Dataset items:
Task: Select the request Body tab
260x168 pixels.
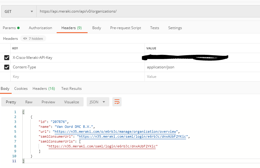Action: click(x=96, y=28)
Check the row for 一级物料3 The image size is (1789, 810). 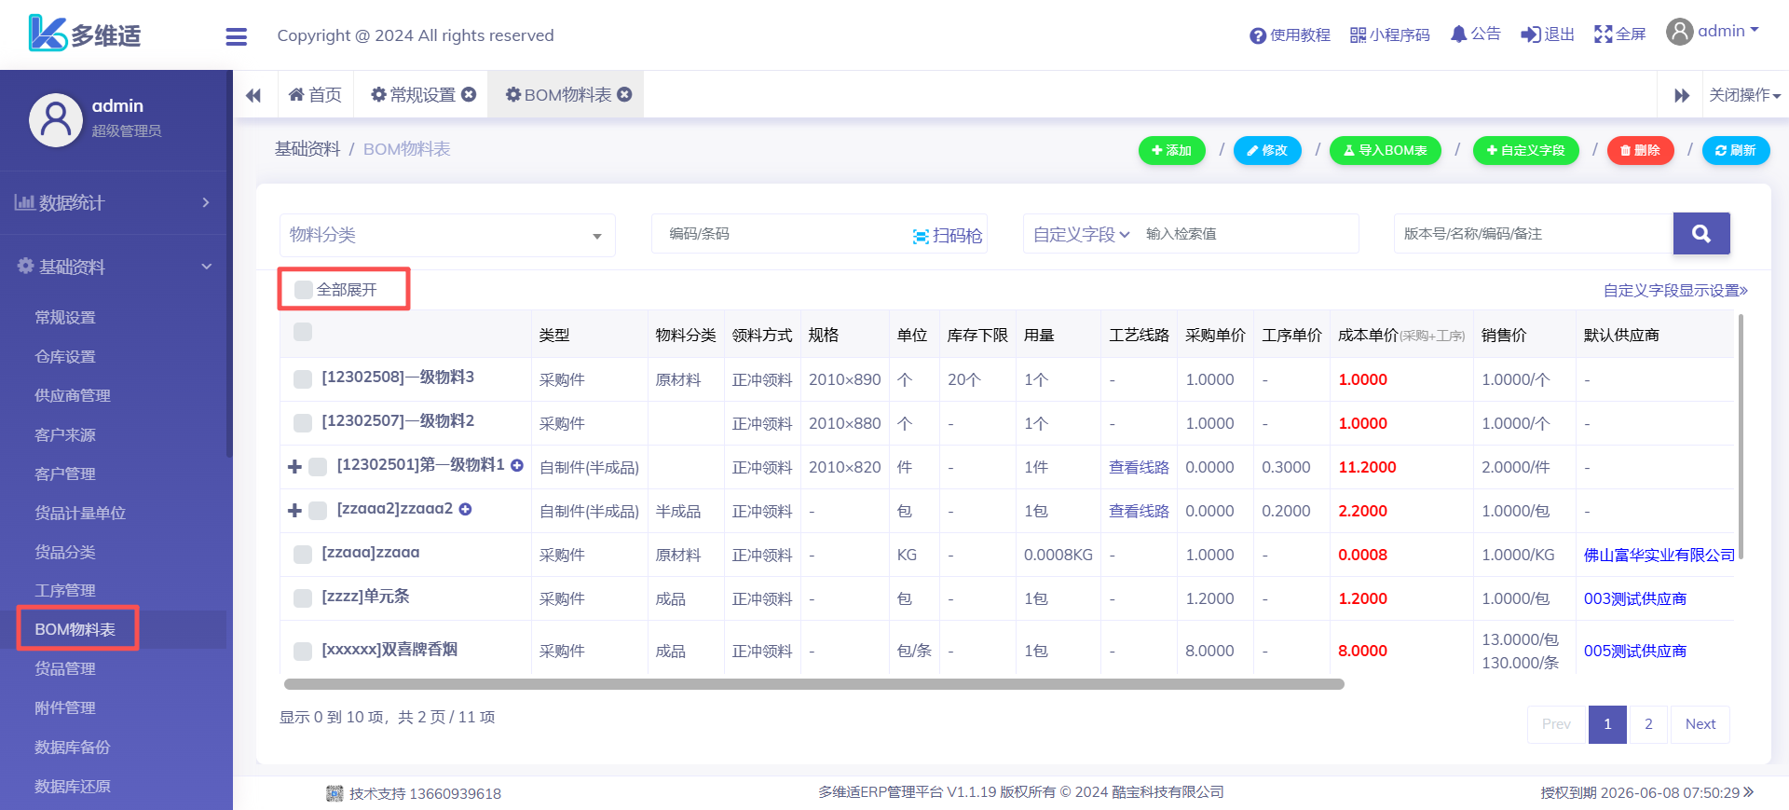point(303,379)
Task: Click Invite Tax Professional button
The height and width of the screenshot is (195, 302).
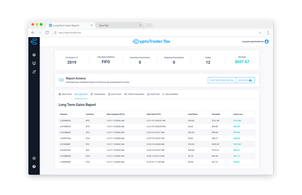Action: pos(222,80)
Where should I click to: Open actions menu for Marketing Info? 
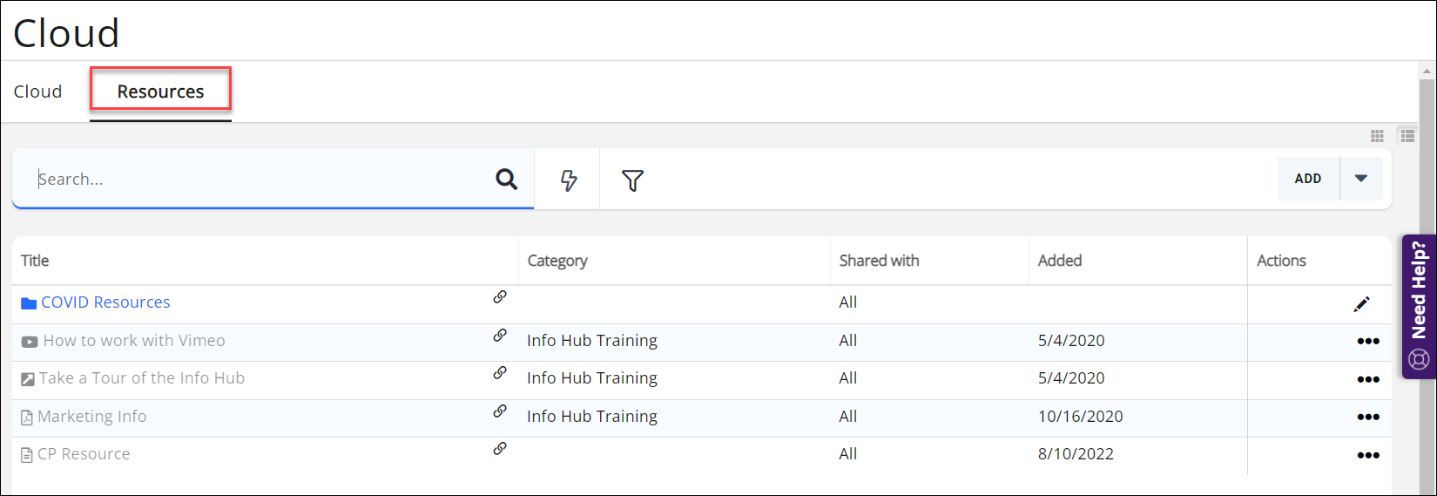(x=1367, y=418)
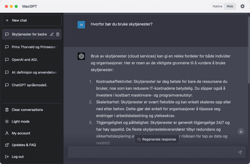Viewport: 250px width, 164px height.
Task: Click the ChatGPT logo avatar in response
Action: coord(81,56)
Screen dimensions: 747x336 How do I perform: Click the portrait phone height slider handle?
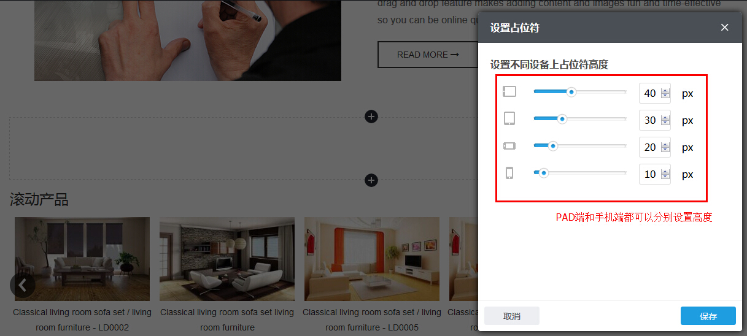(543, 173)
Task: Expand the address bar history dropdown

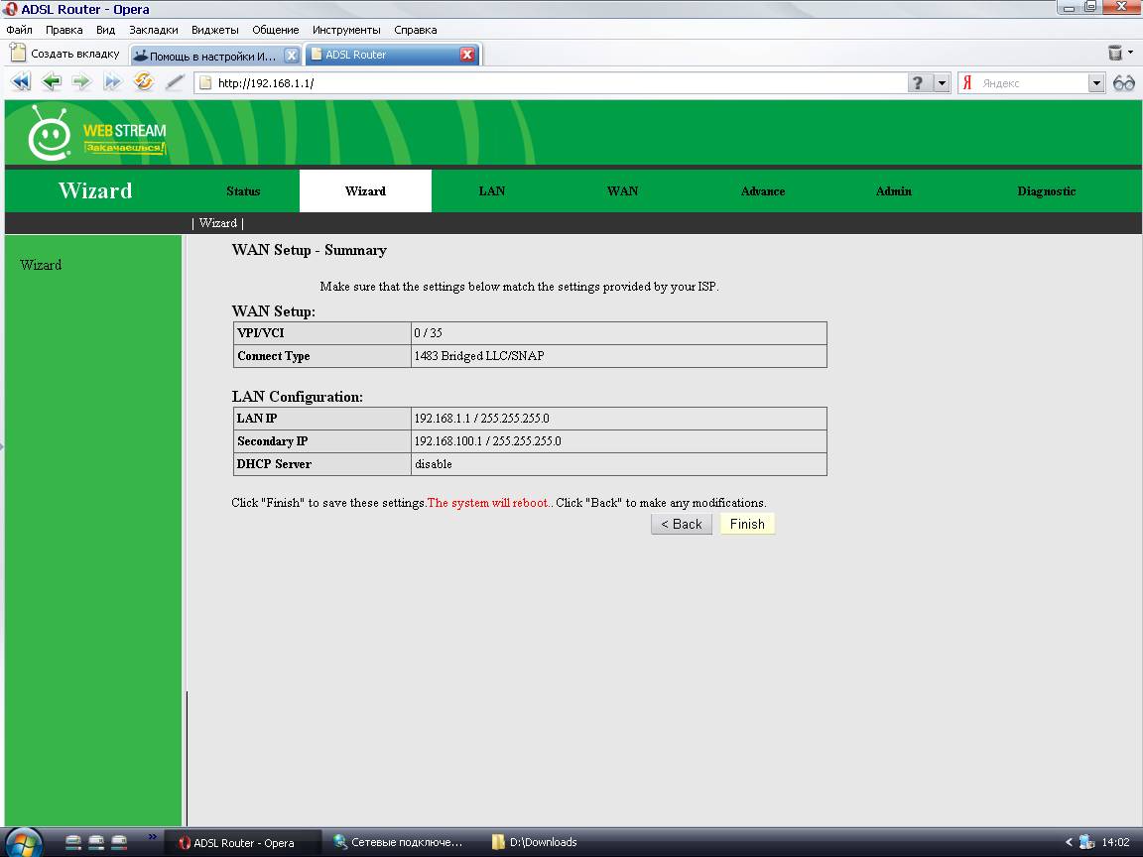Action: [943, 83]
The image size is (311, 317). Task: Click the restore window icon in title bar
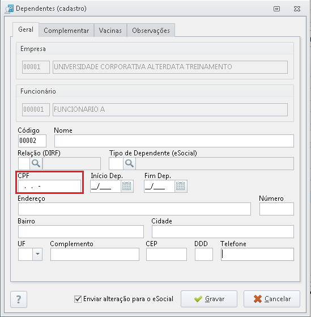pyautogui.click(x=276, y=9)
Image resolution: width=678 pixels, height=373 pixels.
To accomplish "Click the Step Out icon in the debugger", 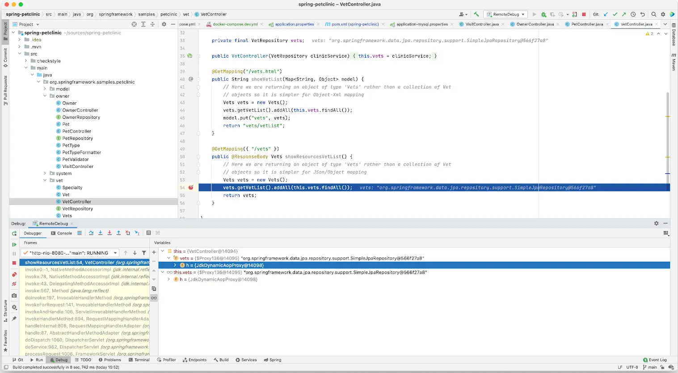I will 118,233.
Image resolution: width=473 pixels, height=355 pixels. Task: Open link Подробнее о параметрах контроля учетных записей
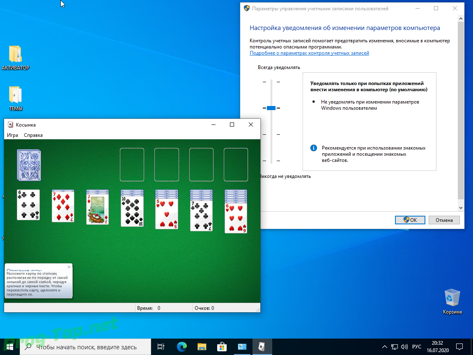[x=309, y=53]
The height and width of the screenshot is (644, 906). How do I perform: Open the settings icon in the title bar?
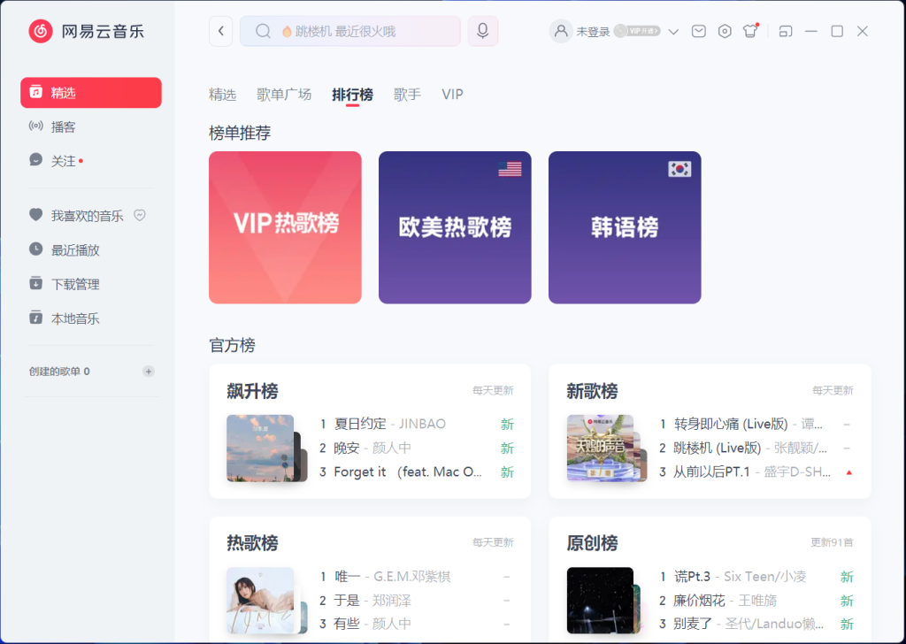[x=724, y=30]
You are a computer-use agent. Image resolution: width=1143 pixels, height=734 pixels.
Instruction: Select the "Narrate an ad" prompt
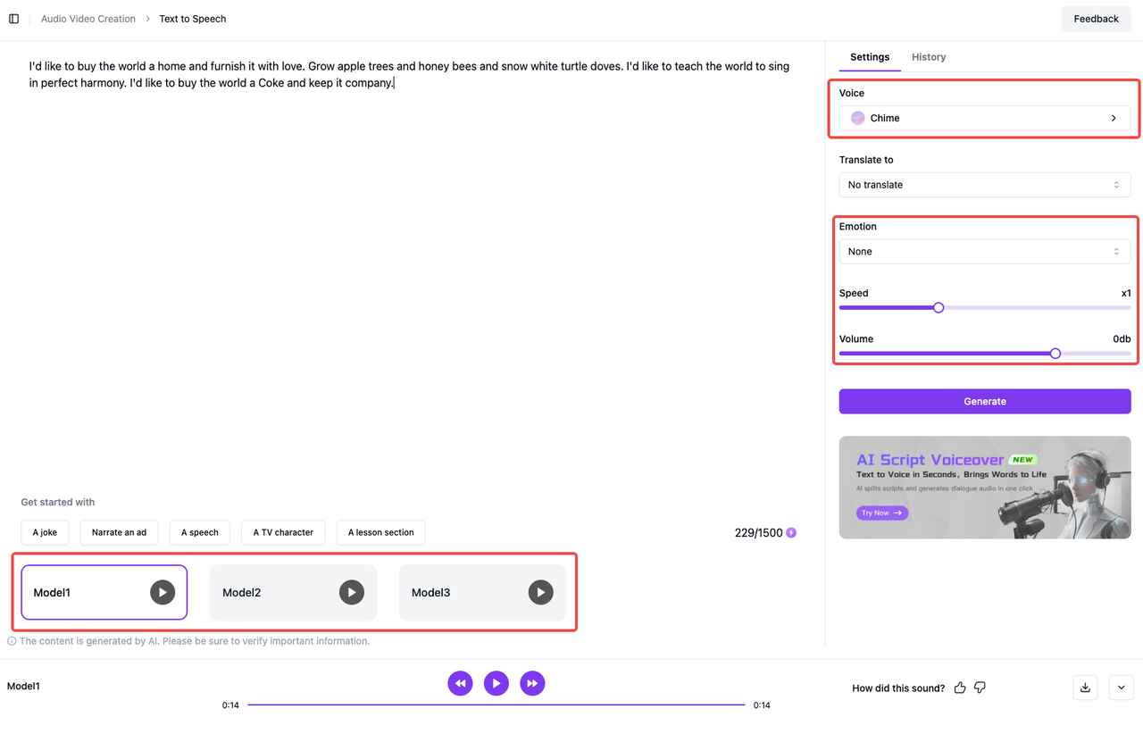pos(119,532)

• [WHAT THE EXERCISE ASKS]:
In the records above, find the line containing "Image resolution: width=473", then please restate it and each line after it word for word, pictures excluded.

• [REPLY TO THE TASK]:
Image resolution: width=473 pixels, height=355 pixels. Task: Open link Подробнее о параметрах контроля учетных записей
[x=309, y=53]
The height and width of the screenshot is (644, 906). How do I perform: Open the settings icon in the title bar?
[x=724, y=30]
You are a computer-use agent. Image resolution: width=1143 pixels, height=734 pixels.
Instruction: Select the "Narrate an ad" prompt
pos(119,532)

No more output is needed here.